Огромный сад был ярко освещен; мы не спеша проходили под апельсиновыми, абрикосовыми деревьями, под фиговыми пальмами и срывали плоды, прохладные от вечерней росы; мы шли по живописным дорожкам, ведущим к храму Ганимеда. В храме, под самым сводом, горели тонкие восковые свечи, которые создавали мягкий, приятный для глаз полумрак. Сооружение поддерживали колонны, выкрашенные в зеленый и розовый цвет, между ними вились гирлянды мирта и сирени, образующие красивые фестоны.

Когда мы вступили в храм, послышалась нежная музыка. Шарлотта, пьяная от похоти и разгоряченная вином и более крепкими напитками, сразу развалилась на ближайшей кушетке, мы последовали ее примеру.

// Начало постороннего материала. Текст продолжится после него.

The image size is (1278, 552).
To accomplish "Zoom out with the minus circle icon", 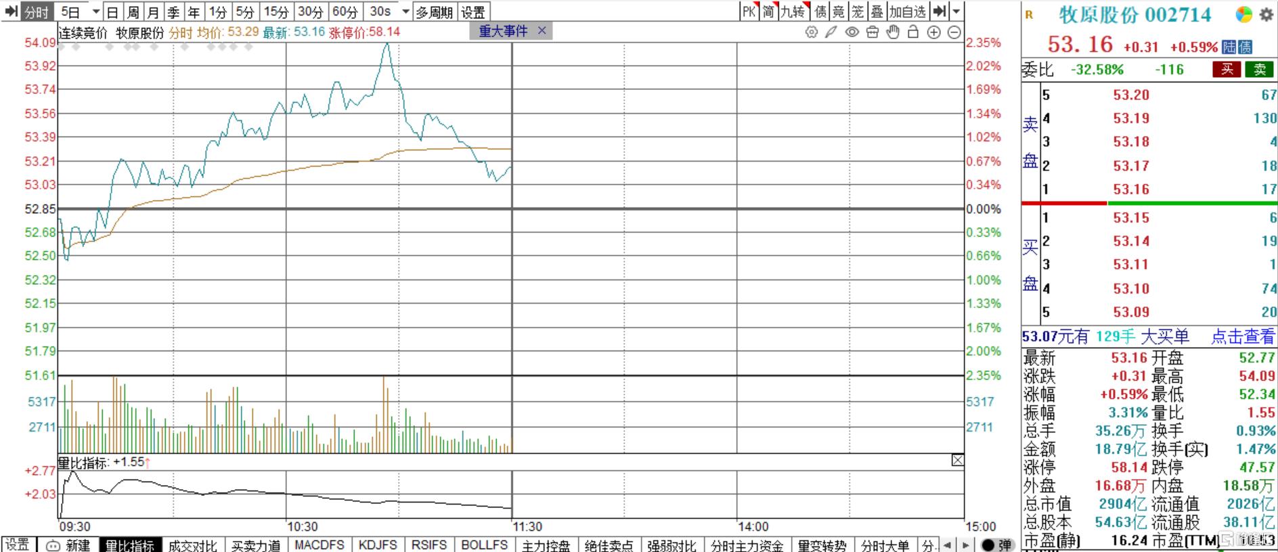I will [954, 32].
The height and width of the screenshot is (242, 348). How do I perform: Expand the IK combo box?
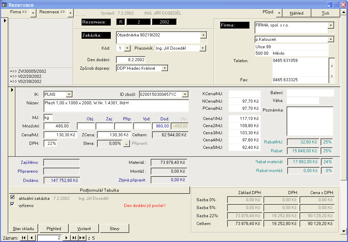click(69, 94)
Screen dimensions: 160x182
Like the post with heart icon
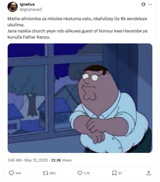click(80, 173)
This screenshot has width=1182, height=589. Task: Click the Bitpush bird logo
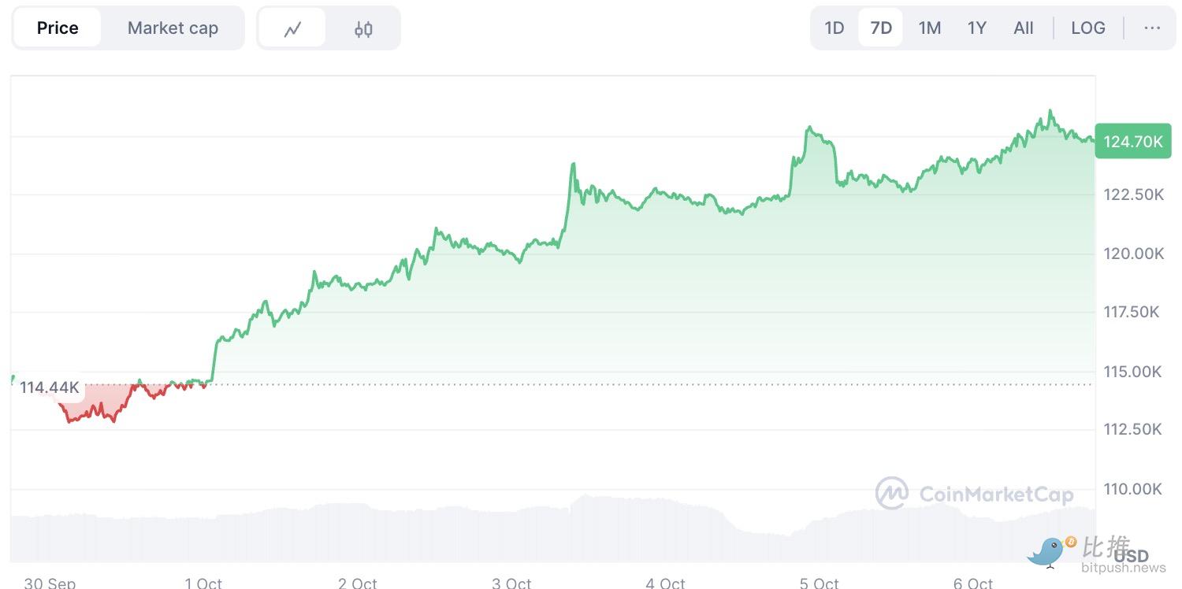point(1049,550)
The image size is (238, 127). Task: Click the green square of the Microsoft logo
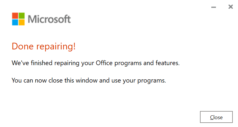coord(22,16)
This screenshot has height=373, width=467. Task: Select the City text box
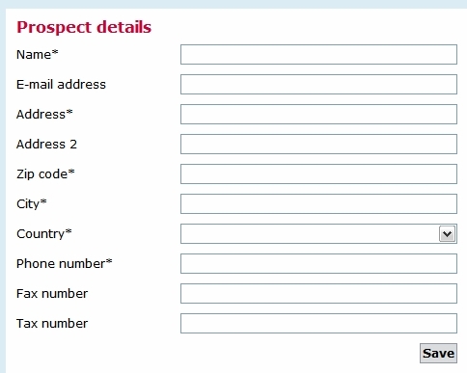point(318,204)
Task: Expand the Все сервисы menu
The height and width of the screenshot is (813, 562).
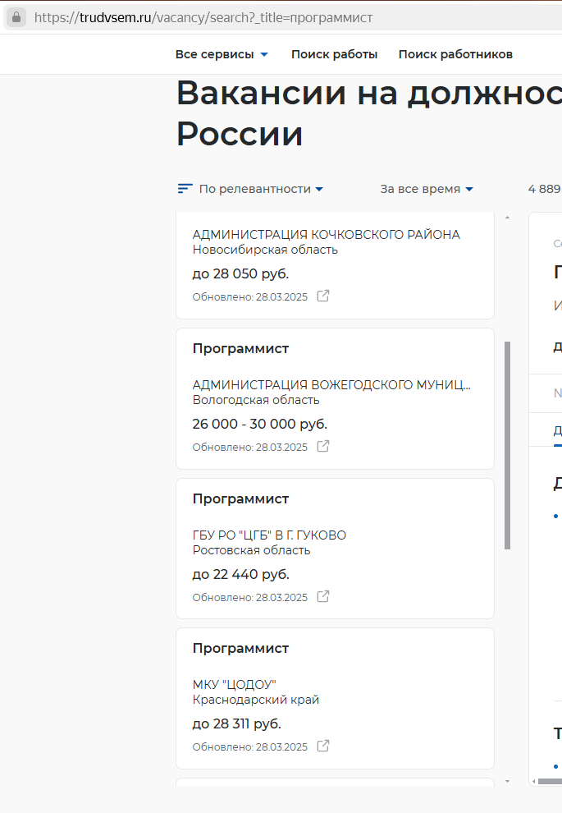Action: click(222, 54)
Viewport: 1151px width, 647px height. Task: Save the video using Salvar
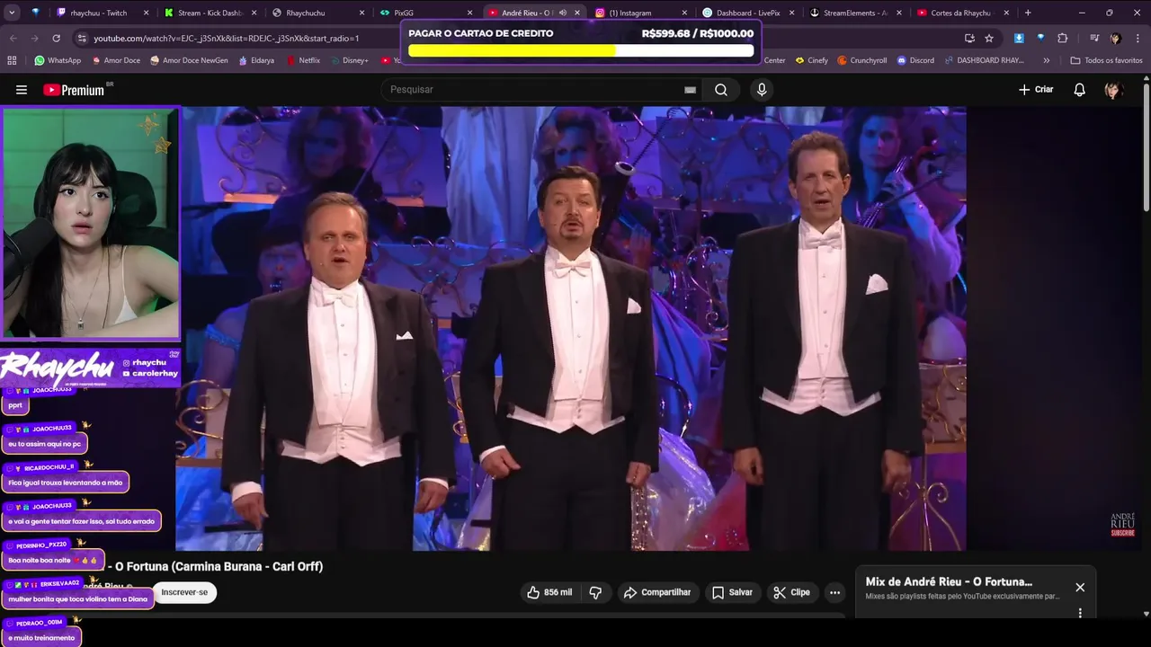point(732,592)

– Теперь наступила их очередь, – сказал Франкавилла королю, – посмотрим, на что они способны и смогут ли оправдать блестящие рекомендации. Но у меня есть одно условие: они должны совокупляться только в зад – только он заслуживает поклонения в моем доме; малейшее нарушение этого правила влечет за собой немедленное удаление из храма. Впрочем, рыцари, которые будут предложены нашим дамам, надежны и верны своим принципам.

– Нам все равно, – заявила Клервиль, которая первой сбросила с себя все одежды. – Мы с большей охотой отдадим им задницы, нежели вагины, лишь бы нас хорошенько приласкали при этом.

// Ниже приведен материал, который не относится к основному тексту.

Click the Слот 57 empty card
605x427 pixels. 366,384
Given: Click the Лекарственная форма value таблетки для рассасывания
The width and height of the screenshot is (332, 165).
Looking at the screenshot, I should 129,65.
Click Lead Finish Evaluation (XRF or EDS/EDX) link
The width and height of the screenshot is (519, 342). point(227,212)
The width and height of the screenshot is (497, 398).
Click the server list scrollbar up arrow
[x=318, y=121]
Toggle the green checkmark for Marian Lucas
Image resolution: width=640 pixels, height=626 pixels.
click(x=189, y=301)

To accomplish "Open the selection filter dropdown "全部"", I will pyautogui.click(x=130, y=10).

Тем временем Франкавилла сбросил розовое покрывало, наброшенное на возвышение, которое мы вначале приняли за оттоманку. И мы застыли от восхищенного удивления при виде необычного предмета, скрывавшегося под розовым атласом. Представьте себе очень длинную кушетку с четырьмя отдельными ложами, напоминавшими стойла; женщина заходила туда и опускалась на колени на специальную подставку, высоко приподняв таз и широко раздвинув бедра; ее локти опирались на мягкие подлокотники, обтянутые черным атласом, под цвет всего этого необычного сооружения. По обе стороны от нее лежали накрытые черными покрывалами двое мужчин, обратив к ней обнаженные чресла с гигантскими членами; она массировала их, зажав в ладони до извержения, после чего они исчезали при помощи невидимого бесшумного механизма, и в тот же миг на их месте появлялись новые.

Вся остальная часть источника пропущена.